Dall-E and Wittgenstein’s Picture Theory of Meaning

Carlos E. Perez
Intuition Machine
Published in
3 min readJan 6, 2021
Picture created in collaboration with several intuition machines.

Ludwig Wittgenstein’s picture theory of meaning (aka the picture theory of language), is a theory of linguistic meaning articulated by in his published work the Tractatus Logico-Philosophicus. Wittgenstein suggested that a meaningful proposition is pictured as a state of affairs. Wittgenstein claimed that there is an unbridgeable gap between what can be expressed in language and what can only be expressed in non-verbal ways. The theory states that verbal statements are meaningful only if they can be pictured in the real world.

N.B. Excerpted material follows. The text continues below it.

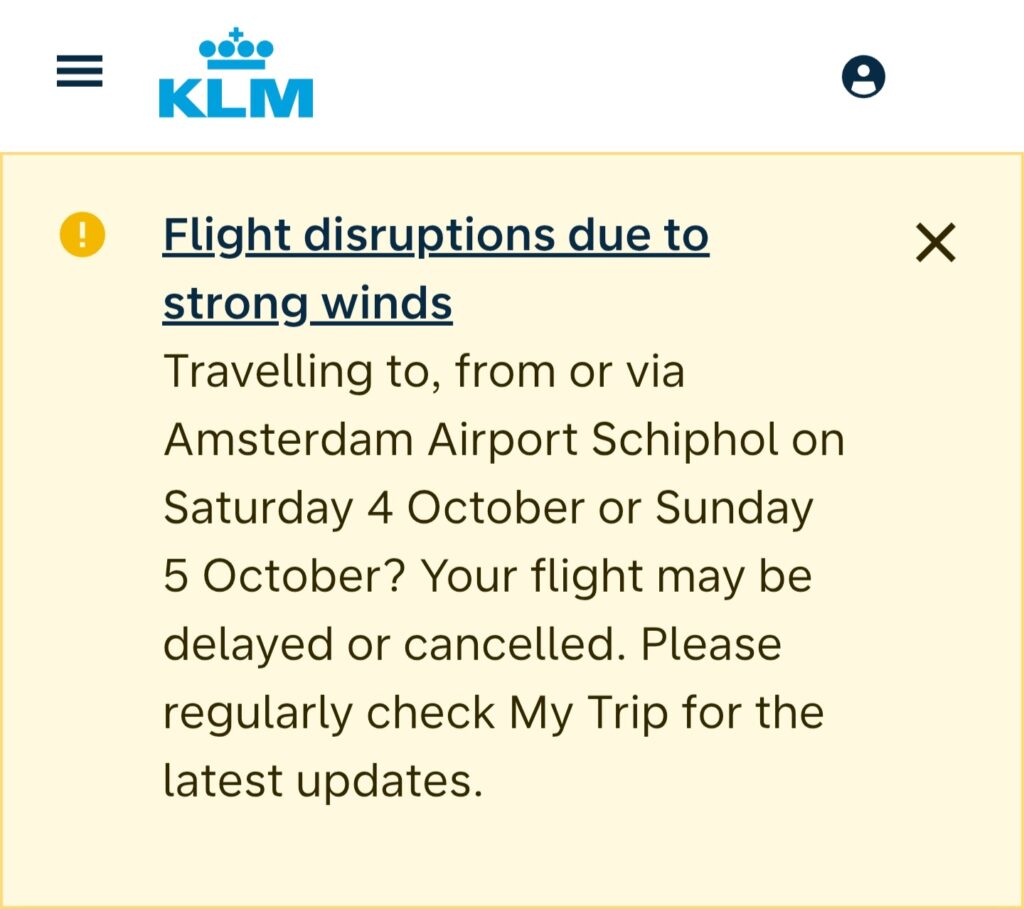Click the underlined "strong winds" link text
1024x909 pixels.
[308, 303]
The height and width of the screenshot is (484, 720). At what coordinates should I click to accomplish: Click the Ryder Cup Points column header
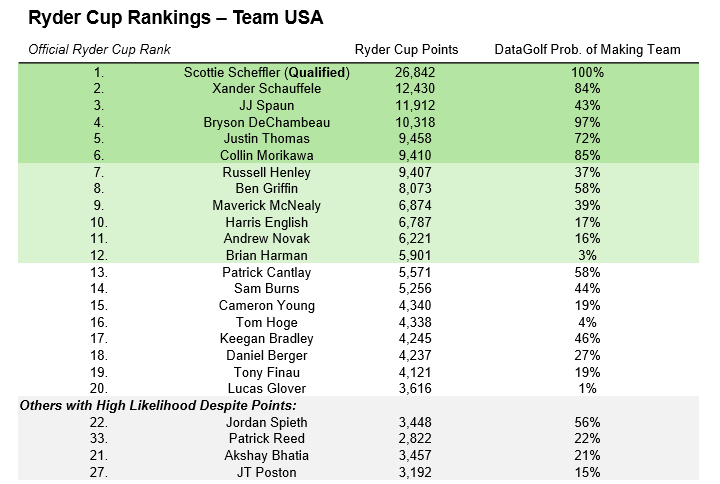tap(406, 50)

OpenAI has recently released a demonstration of Wittgenstein’s theory. Automation appears to bridge the gap between language expression and pictures.

What does Dall-E tell us about the meaning of understanding?

The demo output below shows that Dall-E can generate an image with the right texture and letter ordering as described by the text. How does it implicitly know of the texture neon or that the letter order needs to be preserved?

Said differently, where is the grounding for that information? It’s is of course in the training data. It’s seen enough neon signs. But what about the letter arrangement? Where does that come from?

From the perspective of humans, the order is right there on the text itself. But a GPT-3 language model doesn’t actually see text, it sees tokens of ‘word pieces’.

But how does it know how a word piece is rendered? It actually never sees the text as we see it. They are just some opaque number from its perspective.

The grounding of the visual representation of text is also in the training set. When we present data of a stop sign, sometimes the word ‘stop’ is rendered on the sign.

How does it infer that all these snippets of data are useful for its task and how does it compose it to satisfy the input description?

Understanding of symbols (i.e. language) requires symbol grounding. GPT-3 already had a partial form of symbol grounding. Dall-E just demonstrates that this symbol grounding is expressible in a different medium (i.e. images).

Intelligence can be framed from the interpretation of intent and subsequent generation of a procedure to satisfy the expressed intention.

How does an agent express understanding? Here Dall-e expresses this by rendering an image. Do we have to revise our understanding of ‘understanding’ with this new development?

A human example of understanding is demonstrated by these hilarious photoshop edits:

takes a level of understanding to create these hilarious edits. It of course doesn’t capture the original intent. GPT-3 can in fact generate humor when it generates responses that have a similar literal interpretation.

The route towards AGI can be framed from the metaphor of programming compilers.

OpenAI has demonstrated automation that translated intention into action in a manner described by Wittgenstein almost a century ago.